* _WORK INSTRUCTIONS_
Copy the lines of the listing below verbatim, from its first line through the line containing "Click the celery". Output only those lines.

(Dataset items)
● ● ● ● ●

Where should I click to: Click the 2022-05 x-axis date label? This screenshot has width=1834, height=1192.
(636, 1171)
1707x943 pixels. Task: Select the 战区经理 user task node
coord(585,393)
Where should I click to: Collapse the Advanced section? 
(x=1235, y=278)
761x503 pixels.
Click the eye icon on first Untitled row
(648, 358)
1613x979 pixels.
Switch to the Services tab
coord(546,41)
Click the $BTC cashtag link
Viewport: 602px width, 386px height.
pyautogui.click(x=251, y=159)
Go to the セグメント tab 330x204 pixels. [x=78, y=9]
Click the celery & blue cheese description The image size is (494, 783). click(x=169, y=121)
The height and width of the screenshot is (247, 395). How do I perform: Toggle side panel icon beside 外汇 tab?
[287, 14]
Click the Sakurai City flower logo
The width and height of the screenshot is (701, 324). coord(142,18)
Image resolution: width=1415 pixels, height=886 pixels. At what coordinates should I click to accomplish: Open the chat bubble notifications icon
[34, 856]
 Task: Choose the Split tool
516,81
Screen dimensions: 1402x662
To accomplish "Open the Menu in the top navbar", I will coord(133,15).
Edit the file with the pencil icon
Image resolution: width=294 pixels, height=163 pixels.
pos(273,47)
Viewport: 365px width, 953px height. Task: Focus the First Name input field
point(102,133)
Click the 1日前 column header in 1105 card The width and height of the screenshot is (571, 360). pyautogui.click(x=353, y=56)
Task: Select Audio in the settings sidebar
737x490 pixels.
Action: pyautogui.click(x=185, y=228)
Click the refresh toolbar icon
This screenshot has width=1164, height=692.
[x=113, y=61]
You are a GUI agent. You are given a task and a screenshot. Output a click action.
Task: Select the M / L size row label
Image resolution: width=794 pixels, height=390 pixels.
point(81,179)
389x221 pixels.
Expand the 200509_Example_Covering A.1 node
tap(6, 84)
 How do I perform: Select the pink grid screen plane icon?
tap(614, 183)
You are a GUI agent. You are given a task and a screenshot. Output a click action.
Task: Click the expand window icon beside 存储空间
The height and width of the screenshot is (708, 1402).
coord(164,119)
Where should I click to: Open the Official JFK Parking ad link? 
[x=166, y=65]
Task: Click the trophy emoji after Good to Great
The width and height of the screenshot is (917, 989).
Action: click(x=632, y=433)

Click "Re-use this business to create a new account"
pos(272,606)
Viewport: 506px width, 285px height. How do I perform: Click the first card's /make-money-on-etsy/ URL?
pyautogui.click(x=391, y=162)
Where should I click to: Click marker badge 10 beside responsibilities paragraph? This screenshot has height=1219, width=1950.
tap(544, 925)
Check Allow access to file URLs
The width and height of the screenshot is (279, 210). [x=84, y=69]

● ● ● ● ●

* _EXERCISE ANSWER_
Where should I click to: Click the 2022-05 x-axis date label? This screenshot has width=1834, height=1192.
(636, 1171)
1707x943 pixels. Task: Select the 战区经理 user task node
coord(585,393)
Where should I click to: Collapse the Advanced section? 
(x=1235, y=278)
761x503 pixels.
Click the eye icon on first Untitled row
(648, 358)
1613x979 pixels.
Switch to the Services tab
coord(546,41)
Click the $BTC cashtag link
Viewport: 602px width, 386px height.
pyautogui.click(x=251, y=159)
Go to the セグメント tab 330x204 pixels. [x=78, y=9]
Click the celery & blue cheese description The image size is (494, 783). click(x=169, y=121)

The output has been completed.